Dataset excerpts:
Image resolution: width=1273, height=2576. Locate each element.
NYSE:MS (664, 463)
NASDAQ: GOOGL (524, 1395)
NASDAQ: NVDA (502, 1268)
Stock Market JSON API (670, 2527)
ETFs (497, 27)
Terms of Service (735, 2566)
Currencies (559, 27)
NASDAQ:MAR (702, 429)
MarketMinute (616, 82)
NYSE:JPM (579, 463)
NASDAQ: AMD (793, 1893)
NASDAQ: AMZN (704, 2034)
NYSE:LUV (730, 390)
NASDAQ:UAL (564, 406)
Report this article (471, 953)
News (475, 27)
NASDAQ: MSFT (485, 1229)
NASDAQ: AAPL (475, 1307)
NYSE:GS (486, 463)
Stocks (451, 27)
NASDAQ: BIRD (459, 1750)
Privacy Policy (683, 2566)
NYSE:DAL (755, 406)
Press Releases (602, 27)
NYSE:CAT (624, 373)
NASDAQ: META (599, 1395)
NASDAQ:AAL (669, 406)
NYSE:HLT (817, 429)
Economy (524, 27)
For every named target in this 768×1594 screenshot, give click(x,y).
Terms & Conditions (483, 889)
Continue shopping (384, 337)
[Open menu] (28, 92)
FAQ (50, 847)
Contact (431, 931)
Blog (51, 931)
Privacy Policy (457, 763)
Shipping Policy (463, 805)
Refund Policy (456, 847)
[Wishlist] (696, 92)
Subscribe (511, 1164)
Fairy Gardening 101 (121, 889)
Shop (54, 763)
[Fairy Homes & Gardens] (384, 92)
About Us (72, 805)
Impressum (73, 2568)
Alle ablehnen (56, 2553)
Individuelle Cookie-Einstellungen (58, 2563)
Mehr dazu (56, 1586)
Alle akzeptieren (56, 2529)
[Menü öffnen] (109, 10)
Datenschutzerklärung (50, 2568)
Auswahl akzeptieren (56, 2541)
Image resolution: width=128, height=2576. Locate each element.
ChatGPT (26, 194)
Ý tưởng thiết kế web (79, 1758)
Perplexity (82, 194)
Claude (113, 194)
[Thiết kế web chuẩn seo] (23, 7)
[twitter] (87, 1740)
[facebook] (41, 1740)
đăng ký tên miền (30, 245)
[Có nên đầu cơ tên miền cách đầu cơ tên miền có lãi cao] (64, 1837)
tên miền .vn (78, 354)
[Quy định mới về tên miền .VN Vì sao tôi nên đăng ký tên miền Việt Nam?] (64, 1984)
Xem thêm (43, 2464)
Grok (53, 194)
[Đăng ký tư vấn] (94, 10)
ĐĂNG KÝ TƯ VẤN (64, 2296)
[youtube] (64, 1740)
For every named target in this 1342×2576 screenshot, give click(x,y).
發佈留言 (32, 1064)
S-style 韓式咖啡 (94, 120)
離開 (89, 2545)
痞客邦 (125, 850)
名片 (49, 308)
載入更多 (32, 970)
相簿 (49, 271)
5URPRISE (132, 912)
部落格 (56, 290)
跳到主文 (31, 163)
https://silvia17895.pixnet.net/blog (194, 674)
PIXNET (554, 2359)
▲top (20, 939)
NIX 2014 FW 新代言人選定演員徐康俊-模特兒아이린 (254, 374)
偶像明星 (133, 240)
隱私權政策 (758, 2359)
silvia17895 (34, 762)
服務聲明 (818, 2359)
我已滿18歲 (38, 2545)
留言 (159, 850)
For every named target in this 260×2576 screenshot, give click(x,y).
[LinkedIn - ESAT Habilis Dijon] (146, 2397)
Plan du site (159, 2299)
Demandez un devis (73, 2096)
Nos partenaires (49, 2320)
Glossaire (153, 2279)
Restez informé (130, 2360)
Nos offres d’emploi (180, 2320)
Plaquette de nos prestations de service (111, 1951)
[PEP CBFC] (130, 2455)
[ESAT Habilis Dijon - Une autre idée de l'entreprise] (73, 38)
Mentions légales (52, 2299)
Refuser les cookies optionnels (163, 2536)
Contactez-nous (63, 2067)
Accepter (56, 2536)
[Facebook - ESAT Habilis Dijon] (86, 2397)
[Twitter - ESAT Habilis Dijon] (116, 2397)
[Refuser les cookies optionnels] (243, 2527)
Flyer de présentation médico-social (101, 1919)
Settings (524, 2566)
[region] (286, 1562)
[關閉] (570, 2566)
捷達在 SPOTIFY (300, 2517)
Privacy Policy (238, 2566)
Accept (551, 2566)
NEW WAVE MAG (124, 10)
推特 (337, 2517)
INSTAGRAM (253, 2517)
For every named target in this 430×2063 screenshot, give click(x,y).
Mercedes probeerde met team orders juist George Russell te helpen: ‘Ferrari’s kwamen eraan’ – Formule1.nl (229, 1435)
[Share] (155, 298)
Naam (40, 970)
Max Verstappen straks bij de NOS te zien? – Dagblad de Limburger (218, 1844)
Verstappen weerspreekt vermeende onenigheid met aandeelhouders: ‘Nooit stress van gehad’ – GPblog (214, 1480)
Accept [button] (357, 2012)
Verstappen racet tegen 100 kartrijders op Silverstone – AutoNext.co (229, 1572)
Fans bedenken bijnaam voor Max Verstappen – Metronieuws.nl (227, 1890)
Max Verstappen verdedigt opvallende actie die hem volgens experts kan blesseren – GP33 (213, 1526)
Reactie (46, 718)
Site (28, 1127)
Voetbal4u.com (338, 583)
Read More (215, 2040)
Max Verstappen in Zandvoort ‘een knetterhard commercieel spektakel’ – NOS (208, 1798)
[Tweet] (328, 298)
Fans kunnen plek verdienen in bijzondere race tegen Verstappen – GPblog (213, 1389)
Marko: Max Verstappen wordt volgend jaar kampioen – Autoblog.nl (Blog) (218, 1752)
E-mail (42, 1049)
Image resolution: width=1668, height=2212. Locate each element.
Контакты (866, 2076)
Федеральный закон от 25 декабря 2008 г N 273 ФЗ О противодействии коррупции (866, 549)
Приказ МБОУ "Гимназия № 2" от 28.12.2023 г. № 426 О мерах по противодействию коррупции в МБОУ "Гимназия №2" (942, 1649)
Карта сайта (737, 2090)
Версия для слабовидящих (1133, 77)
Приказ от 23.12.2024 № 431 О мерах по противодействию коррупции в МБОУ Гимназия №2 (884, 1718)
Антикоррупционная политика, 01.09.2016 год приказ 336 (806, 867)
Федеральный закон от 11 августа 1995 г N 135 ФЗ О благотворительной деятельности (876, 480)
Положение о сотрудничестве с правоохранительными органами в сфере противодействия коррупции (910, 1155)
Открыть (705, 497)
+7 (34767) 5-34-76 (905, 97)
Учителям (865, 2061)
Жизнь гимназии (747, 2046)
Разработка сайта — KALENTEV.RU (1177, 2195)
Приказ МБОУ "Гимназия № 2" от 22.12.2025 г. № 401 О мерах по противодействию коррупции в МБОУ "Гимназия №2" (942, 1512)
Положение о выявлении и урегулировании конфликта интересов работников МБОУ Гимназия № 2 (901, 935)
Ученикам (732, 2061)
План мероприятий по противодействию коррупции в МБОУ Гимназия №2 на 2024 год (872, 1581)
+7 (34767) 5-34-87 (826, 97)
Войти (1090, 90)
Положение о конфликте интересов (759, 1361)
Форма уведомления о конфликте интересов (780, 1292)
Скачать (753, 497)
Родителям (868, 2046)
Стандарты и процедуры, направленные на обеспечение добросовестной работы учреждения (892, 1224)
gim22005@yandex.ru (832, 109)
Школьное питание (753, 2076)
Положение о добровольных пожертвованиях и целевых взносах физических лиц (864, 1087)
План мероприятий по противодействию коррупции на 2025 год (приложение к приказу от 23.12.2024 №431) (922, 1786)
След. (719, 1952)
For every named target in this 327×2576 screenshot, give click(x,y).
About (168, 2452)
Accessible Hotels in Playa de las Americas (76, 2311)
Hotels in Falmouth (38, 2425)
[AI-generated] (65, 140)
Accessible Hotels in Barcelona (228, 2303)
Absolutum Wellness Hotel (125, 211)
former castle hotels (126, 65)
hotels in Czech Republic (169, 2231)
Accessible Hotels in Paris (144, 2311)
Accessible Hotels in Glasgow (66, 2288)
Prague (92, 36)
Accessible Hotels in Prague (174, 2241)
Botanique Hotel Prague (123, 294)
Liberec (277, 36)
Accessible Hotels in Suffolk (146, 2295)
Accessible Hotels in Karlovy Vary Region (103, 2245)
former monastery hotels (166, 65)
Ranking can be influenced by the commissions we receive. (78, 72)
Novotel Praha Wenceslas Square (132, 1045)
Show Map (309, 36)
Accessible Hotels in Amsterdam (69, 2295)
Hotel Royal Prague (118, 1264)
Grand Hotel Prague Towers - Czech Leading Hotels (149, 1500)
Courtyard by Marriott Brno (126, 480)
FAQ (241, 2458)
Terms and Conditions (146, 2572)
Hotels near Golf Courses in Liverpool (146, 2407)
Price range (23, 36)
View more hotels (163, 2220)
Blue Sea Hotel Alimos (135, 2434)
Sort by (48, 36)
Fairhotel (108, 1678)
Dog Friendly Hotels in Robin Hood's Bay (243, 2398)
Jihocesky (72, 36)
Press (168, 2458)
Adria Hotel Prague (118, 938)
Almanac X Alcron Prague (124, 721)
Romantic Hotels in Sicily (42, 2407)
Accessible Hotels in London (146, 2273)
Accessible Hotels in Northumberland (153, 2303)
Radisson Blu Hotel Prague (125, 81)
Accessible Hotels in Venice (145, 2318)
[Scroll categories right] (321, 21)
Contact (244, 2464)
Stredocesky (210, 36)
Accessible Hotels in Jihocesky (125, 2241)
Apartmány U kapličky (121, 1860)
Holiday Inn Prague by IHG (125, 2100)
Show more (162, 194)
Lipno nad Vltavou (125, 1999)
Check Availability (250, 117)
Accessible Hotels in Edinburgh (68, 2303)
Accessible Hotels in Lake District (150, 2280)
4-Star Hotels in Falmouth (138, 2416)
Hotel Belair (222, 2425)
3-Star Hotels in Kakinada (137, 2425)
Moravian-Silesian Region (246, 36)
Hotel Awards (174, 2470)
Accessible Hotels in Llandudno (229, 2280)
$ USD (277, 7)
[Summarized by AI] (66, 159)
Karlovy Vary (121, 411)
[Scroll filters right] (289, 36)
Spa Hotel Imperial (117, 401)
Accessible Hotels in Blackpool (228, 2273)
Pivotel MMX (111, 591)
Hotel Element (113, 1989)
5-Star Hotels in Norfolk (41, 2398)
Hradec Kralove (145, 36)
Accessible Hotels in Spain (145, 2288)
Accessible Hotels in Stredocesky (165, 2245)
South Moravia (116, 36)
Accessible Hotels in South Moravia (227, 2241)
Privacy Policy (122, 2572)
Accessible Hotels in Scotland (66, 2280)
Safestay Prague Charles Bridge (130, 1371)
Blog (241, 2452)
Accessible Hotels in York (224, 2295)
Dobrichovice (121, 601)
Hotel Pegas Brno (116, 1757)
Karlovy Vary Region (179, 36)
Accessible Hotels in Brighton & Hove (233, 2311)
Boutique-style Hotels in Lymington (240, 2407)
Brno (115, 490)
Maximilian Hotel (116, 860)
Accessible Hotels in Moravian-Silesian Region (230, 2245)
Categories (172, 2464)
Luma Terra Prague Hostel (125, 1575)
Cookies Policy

YOUR GOAL: Give again exactly, and only, the lines above starting at the one with "News (475, 27)" and ending at the one with "NASDAQ: META (599, 1395)".

COMPLETED TASK:
News (475, 27)
NASDAQ: MSFT (485, 1229)
NASDAQ: AAPL (475, 1307)
NYSE:GS (486, 463)
Stocks (451, 27)
NASDAQ: BIRD (459, 1750)
Privacy Policy (683, 2566)
NYSE:DAL (755, 406)
Press Releases (602, 27)
NYSE:CAT (624, 373)
NASDAQ: META (599, 1395)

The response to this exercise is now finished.